An artistic feat for Aaron Markus Graf, who has written, directed, shot and edited the 20-minute film, Sunday Poem is the chronicle of loss and tragedy, seen from the inside. We follow Salomè’s perspective, watching her watch as her quietly and loudly relationship falls apart.
What makes the relationship fall apart is perhaps the natural fallibility of all relationships and human endeavours; in effect, it is irrelevant. Salomè (Laura Farisè) herself does not focus all that much on the whys, so much as she does on particular events and their particular triggers. The most significant is one which has haunted her entire life and continues to loom over her: her father’s suicide. This suspension in trauma limbo is translated into the mood and pace of the film, as well as the plot itself, with Salomè repeatedly circling back to the motif of thunder and silence. Farisè is captivating. The camera, trained on her face, witnesses all the nuances of her internal battle, even as little of it escapes outward.

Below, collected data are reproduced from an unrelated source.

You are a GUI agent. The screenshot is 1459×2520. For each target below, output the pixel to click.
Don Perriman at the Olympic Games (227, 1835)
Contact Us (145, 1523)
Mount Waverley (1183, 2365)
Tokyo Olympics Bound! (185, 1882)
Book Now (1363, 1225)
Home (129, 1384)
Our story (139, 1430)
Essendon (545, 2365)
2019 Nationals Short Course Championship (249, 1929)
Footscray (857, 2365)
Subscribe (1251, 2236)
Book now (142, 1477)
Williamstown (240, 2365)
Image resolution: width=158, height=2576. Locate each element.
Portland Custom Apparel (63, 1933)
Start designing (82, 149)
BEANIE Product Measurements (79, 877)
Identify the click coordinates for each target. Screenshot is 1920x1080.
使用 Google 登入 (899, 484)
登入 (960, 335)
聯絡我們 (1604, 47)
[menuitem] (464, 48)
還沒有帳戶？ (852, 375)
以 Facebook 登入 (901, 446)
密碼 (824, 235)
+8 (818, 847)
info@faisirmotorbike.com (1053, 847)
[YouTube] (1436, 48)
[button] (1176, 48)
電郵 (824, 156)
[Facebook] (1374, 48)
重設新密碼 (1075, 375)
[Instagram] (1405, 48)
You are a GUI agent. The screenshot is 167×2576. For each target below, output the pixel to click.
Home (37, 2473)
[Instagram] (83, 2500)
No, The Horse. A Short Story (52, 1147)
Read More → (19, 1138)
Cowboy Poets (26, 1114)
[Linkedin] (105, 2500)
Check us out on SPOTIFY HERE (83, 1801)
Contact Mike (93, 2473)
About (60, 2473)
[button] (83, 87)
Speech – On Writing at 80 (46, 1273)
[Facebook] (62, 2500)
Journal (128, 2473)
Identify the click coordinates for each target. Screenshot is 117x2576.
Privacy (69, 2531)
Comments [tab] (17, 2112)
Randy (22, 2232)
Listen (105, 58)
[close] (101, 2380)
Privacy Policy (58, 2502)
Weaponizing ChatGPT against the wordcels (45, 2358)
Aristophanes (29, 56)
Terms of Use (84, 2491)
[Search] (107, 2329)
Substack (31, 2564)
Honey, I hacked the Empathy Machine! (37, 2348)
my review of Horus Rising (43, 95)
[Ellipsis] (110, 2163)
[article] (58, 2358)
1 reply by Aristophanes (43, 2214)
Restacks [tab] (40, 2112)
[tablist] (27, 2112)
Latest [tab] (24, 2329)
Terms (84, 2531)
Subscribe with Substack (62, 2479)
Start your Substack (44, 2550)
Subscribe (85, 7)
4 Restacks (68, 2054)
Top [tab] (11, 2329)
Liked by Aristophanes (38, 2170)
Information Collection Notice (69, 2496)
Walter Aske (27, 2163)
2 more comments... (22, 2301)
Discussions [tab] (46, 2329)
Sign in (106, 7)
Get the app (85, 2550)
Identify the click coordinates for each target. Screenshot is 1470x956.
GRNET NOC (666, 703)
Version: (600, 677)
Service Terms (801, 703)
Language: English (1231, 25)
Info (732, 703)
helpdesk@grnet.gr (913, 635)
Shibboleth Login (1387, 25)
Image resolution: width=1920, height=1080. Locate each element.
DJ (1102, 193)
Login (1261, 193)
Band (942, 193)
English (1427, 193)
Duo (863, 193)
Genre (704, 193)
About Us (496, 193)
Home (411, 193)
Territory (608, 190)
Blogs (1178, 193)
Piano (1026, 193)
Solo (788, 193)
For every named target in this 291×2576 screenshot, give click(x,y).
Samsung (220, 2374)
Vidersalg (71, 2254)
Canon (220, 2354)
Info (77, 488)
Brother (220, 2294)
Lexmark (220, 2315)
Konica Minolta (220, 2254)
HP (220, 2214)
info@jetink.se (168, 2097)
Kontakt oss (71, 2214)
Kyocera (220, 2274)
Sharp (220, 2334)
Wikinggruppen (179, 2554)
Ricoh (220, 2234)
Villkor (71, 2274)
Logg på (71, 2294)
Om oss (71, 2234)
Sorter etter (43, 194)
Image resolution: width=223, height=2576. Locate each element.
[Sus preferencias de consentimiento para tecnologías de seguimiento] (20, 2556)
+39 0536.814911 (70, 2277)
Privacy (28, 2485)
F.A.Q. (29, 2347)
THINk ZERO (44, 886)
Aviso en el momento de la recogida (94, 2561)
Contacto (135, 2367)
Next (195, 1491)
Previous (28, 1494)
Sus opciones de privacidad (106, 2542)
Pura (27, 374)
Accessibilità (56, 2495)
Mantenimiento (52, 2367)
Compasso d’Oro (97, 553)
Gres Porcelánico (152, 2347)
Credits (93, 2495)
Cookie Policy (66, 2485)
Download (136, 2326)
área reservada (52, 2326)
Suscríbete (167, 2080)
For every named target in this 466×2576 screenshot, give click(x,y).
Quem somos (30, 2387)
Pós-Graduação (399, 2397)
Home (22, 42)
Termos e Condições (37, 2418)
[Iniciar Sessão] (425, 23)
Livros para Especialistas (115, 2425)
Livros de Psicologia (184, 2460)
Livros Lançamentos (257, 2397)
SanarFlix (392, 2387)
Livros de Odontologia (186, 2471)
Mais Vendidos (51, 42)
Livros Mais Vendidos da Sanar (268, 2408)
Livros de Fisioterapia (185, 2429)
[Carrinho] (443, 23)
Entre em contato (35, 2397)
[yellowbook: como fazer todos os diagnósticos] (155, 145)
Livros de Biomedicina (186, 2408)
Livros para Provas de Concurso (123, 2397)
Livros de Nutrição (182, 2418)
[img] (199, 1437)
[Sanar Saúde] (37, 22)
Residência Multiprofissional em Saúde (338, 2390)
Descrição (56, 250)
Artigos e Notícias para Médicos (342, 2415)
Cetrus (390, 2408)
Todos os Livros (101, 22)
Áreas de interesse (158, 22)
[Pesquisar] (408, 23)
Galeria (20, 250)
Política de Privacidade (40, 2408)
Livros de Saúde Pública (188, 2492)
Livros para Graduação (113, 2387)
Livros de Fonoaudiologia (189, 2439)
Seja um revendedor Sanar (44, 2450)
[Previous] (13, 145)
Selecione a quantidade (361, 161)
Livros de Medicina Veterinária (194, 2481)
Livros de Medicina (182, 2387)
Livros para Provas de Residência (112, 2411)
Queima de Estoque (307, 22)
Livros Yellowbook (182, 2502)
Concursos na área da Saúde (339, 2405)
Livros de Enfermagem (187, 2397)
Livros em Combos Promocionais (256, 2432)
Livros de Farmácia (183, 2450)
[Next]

In the undercurrents of the story, there exists a continuous tension between the quiet hum of impending disaster and eruptions of trouble. The story views Salomè’s partner, Jonas (Benjamin Merz) through her eyes. Consequently we see mere glimpses of him, and always acutely subjective. The climactic tragedy too, we view from Salomè’s perspective, and it is due to this that we understand the event for what it is: loss and tragedy, as opposed to a spectacle of insanity.
Sunday Poem is first respectful. Whether it is the wide shot of a snow covered desolate land or the abrupt silence that falls in place of an insistent buzz, Graf uses the tools at his disposal to show Salomè’s story as Salomè experiences it, finding grief and heart beneath the volatility. The result is immersive and more importantly, empathetic.